In my columns, I'd like to tackle some of the tough issues, including Senator McCain's stance on comprehensive immigration reform and on campaign finance reform. I believe he's generally right on both of them.
Sometimes what appears to be the "conservative" position isn't the sound one -- or the correct one. A classic case is the Civil Rights Act of 1964, strongly supported by Lyndon Johnson and just as strongly opposed by Barry Goldwater. In the election of 1964, Goldwater was swamped by Johnson, and a number of fine conservative legislators "drowned" along with the presidential nominee.
Yes, the Civil Rights Act interfered with the "freedoms" of some owners of hotels, restaurants, and the like. But the freedom to deny service to Black men, women, and children was not a "liberty" anyone should possess. Thus, Goldwater was wrong, and Johnson was right.

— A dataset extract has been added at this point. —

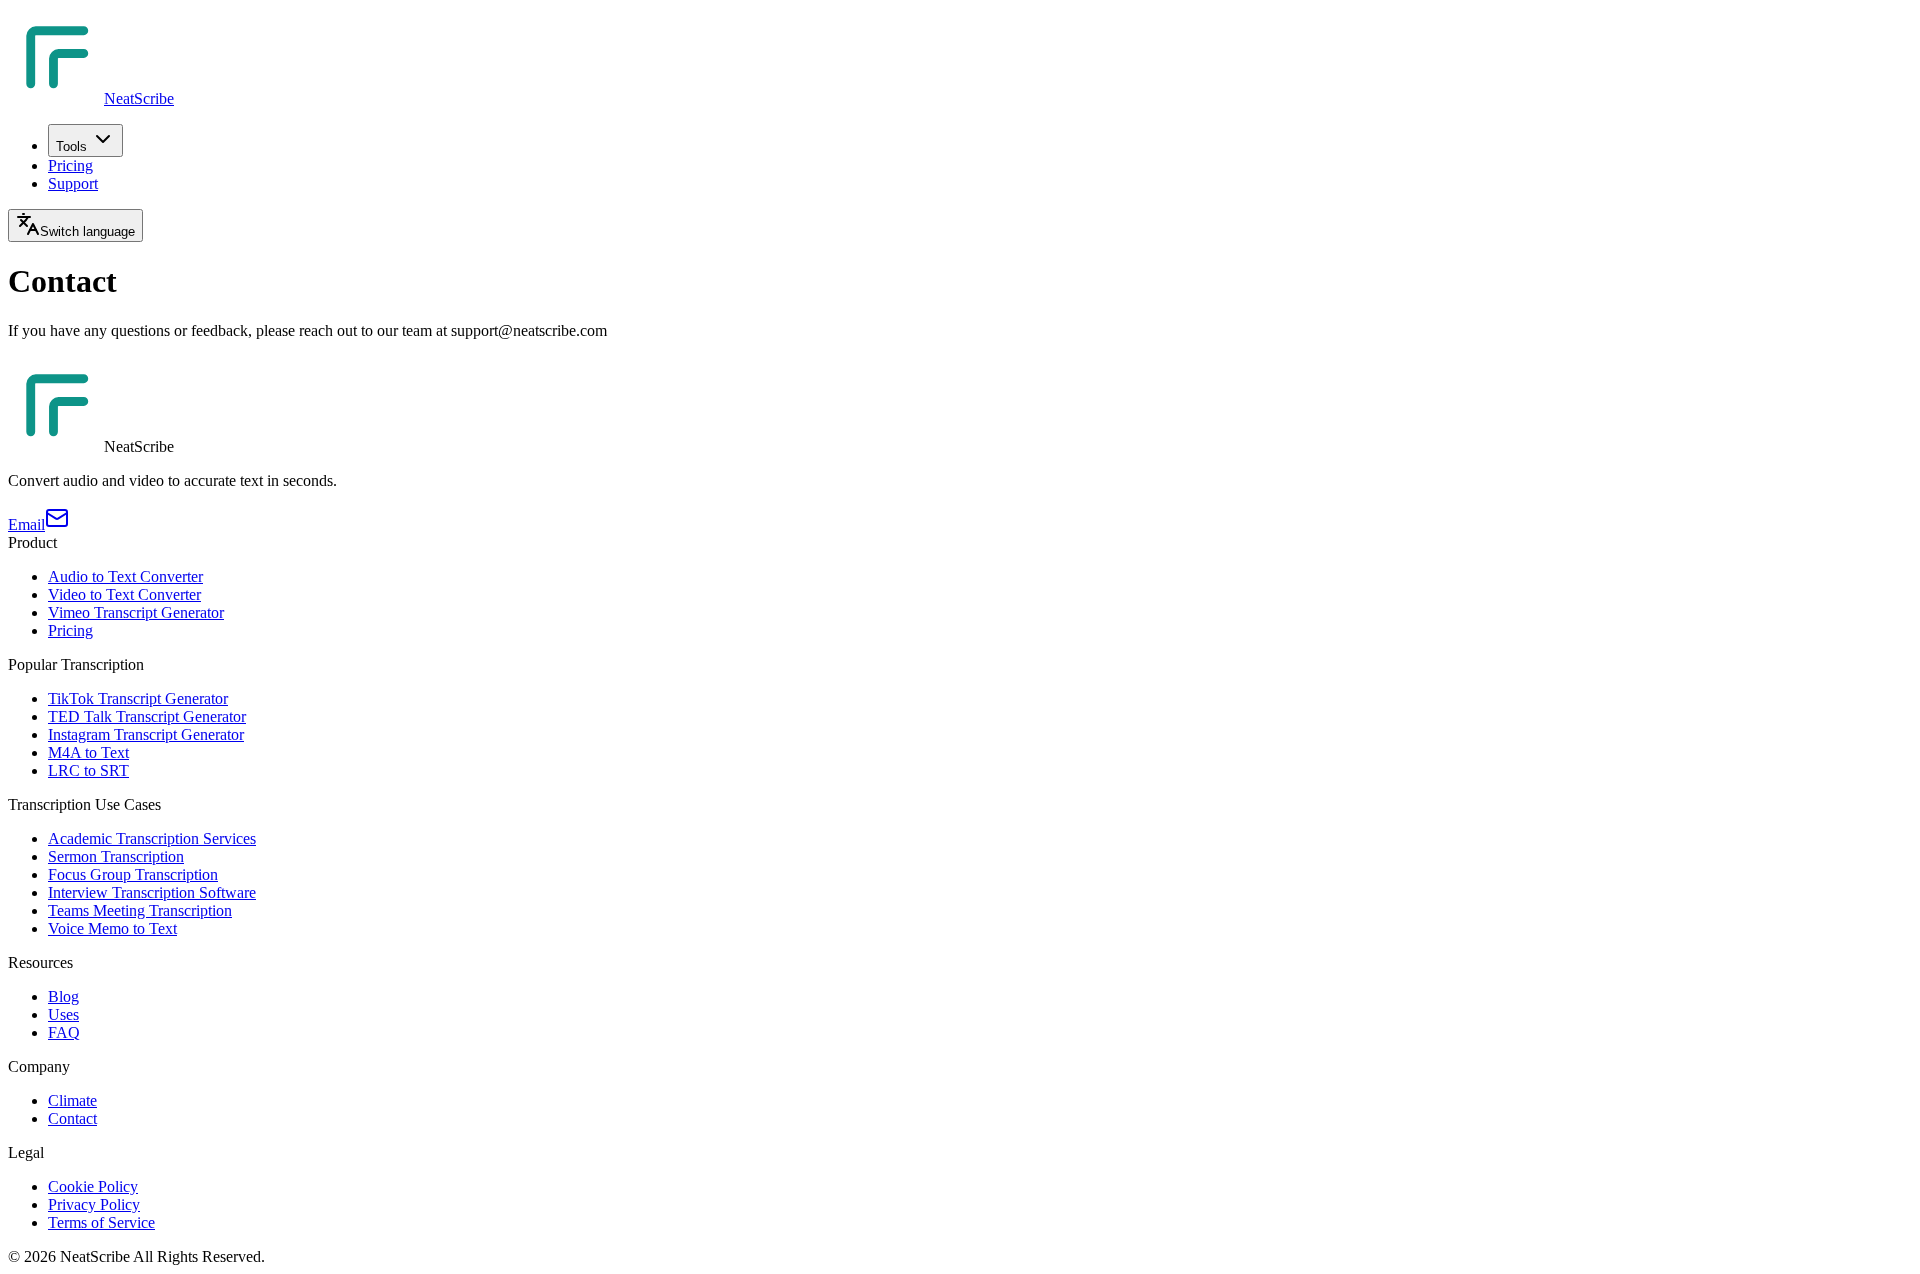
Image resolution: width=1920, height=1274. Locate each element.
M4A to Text (88, 752)
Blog (63, 996)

The controversy over the Act did great damage to the Republican Party, lasting damage. It meant the GOP lost the Black vote -- and apparently that loss is permanent. In presidential elections, the Republican candidate is lucky to get 6%-8% of the Black vote.
That makes it nearly impossible to win several important states, including Pennsylvania, New Jersey, Illinois, and California. Also, there are 40-plus Black members of Congress (including one Senator, Obama), and none of them is a Republican. That sad, enduring situation traces back more than 40 years to Goldwater's opposition to the Civil Rights Act.
As we examine John McCain's positions on various issues, we find him seeking -- often imperfectly -- to keep the Republican Party from repeating the mistakes of the Goldwater era. Frankly, he doesn't want his Party, however good its intentions, to become a Permanent Minority.